Movement 2DisconnectDay 58
c. 34 AD · Acts 7

Receive my spirit

Stephen, the first martyr

Stephen's is the ultimate disconnect, life itself ended under a hail of stones, and the way he makes it sets the whole Christian posture toward the break. He has just preached the sermon that condemns him, and as the council grinds its teeth he looks up and sees heaven opened and Jesus standing at the right hand of God. That is too much for them. They cover their ears, rush him, drag him out of the city, and the stones begin to fall. And in the last moments of his life, two sentences come out of him, and both of them are toward someone else. First, upward: Lord Jesus, receive my spirit. He commits the one thing he still has, his own breath, into the hands of the very Lord he saw standing. Then, downward, on his knees under the stones: Lord, do not hold this sin against them. He forgives his killers in almost the same words his Lord used from the cross, and then, Luke says, he falls asleep. The first martyr shows that even the final rupture can be entered in trust and in mercy. And his blood is already seed, because a young man named Saul is standing right there, keeping the coats, watching.


They stoned Stephen as he called on the Lord, saying, Lord Jesus, receive my Spirit.

Luke, of Stephen's martyrdom — Acts 7:59 (WEB)

Acts 7:60

He kneeled down, and cried with a loud voice, Lord, don't hold this sin against them. When he had said this, he fell asleep.

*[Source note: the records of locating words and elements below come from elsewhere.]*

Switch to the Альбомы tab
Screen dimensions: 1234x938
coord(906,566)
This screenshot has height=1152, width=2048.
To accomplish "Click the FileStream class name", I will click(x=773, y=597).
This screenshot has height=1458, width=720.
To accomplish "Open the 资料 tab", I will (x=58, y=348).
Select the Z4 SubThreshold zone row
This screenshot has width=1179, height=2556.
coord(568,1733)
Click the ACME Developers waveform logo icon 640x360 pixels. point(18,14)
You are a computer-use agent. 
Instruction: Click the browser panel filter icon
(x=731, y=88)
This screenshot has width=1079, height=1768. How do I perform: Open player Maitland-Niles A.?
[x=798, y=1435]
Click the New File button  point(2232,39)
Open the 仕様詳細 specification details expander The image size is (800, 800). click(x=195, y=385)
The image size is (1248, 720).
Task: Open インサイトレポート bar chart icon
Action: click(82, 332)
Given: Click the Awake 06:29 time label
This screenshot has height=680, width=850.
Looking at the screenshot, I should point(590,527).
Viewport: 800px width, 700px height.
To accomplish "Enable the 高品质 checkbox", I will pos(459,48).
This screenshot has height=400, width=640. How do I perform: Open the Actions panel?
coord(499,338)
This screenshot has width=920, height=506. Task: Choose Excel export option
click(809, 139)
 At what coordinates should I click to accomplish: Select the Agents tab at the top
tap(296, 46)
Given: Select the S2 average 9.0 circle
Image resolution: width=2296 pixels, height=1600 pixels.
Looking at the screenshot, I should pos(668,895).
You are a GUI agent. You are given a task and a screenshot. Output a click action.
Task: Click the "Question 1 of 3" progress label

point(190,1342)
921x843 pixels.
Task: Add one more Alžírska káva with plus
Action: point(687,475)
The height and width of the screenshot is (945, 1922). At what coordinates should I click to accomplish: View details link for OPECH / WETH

The breaks you face in this life are not your last, and even the last one, the breaking of the body itself, can be made the way Stephen made it. Look at what his two sentences reveal. A man whose grip has already loosened. He is not clutching at his life, he hands it over; he is not clutching at his grievance, he lets it go. To entrust your spirit while it is being torn from you, and to forgive while you are still being wounded, is only possible for someone who has stopped defending himself, who fears the break less than he trusts the One receiving him. That is the whole posture of this phase distilled into a deathbed. A grip that can forgive in the middle of being broken has already let go of the fear of breaking. You are not asked to manufacture serenity or to pretend the stones do not hurt. You are invited, in every smaller rupture now and in the final one later, to fall the way Stephen fell, upward, into hands you trust, with mercy still on your lips.